## Provided entries
+-------+

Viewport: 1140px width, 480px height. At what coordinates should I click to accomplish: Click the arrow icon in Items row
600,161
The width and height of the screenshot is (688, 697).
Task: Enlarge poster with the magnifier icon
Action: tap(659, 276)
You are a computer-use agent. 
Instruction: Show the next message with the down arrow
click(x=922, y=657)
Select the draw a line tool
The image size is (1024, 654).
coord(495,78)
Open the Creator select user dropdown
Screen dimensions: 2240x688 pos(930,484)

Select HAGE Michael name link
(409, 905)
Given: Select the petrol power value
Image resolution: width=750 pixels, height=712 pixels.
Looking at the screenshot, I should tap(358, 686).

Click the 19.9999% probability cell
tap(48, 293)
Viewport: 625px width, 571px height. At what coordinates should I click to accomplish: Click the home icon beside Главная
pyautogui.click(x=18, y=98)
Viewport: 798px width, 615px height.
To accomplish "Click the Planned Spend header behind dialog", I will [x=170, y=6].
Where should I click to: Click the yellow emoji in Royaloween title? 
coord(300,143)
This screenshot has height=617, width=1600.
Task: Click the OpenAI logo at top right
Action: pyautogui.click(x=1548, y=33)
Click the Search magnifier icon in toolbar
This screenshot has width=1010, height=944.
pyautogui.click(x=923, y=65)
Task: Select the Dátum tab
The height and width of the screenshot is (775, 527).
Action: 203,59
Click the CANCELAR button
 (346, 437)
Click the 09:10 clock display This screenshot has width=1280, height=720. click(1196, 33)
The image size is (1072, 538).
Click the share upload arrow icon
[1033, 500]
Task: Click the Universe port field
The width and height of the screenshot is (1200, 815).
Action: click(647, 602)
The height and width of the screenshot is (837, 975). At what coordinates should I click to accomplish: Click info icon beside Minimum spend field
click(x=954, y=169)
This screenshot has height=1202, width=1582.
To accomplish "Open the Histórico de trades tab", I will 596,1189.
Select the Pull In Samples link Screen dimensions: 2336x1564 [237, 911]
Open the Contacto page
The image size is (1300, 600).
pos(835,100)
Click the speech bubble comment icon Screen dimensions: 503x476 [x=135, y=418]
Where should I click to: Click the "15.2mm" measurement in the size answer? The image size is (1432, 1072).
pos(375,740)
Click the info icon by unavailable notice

+-------+

## Exercise instructions
The response has to contain every record shown above, unaltered and complete.

## Reply
Viewport: 1140px width, 480px height. At what coordinates should I click to accomplish: Click the arrow icon in Items row
600,161
The width and height of the screenshot is (688, 697).
Task: Enlarge poster with the magnifier icon
Action: tap(659, 276)
You are a computer-use agent. 
Instruction: Show the next message with the down arrow
click(x=922, y=657)
Select the draw a line tool
The image size is (1024, 654).
coord(495,78)
Open the Creator select user dropdown
Screen dimensions: 2240x688 pos(930,484)

Select HAGE Michael name link
(409, 905)
Given: Select the petrol power value
Image resolution: width=750 pixels, height=712 pixels.
Looking at the screenshot, I should tap(358, 686).

Click the 19.9999% probability cell
tap(48, 293)
Viewport: 625px width, 571px height. At what coordinates should I click to accomplish: Click the home icon beside Главная
pyautogui.click(x=18, y=98)
Viewport: 798px width, 615px height.
To accomplish "Click the Planned Spend header behind dialog", I will [x=170, y=6].
Where should I click to: Click the yellow emoji in Royaloween title? 
coord(300,143)
This screenshot has height=617, width=1600.
Task: Click the OpenAI logo at top right
Action: pyautogui.click(x=1548, y=33)
Click the Search magnifier icon in toolbar
This screenshot has width=1010, height=944.
pyautogui.click(x=923, y=65)
Task: Select the Dátum tab
The height and width of the screenshot is (775, 527).
Action: 203,59
Click the CANCELAR button
 (346, 437)
Click the 09:10 clock display This screenshot has width=1280, height=720. click(1196, 33)
The image size is (1072, 538).
Click the share upload arrow icon
[1033, 500]
Task: Click the Universe port field
The width and height of the screenshot is (1200, 815).
Action: click(647, 602)
The height and width of the screenshot is (837, 975). At what coordinates should I click to accomplish: Click info icon beside Minimum spend field
click(x=954, y=169)
This screenshot has height=1202, width=1582.
To accomplish "Open the Histórico de trades tab", I will 596,1189.
Select the Pull In Samples link Screen dimensions: 2336x1564 [237, 911]
Open the Contacto page
The image size is (1300, 600).
pos(835,100)
Click the speech bubble comment icon Screen dimensions: 503x476 [x=135, y=418]
Where should I click to: Click the "15.2mm" measurement in the size answer? The image size is (1432, 1072).
pos(375,740)
Click the info icon by unavailable notice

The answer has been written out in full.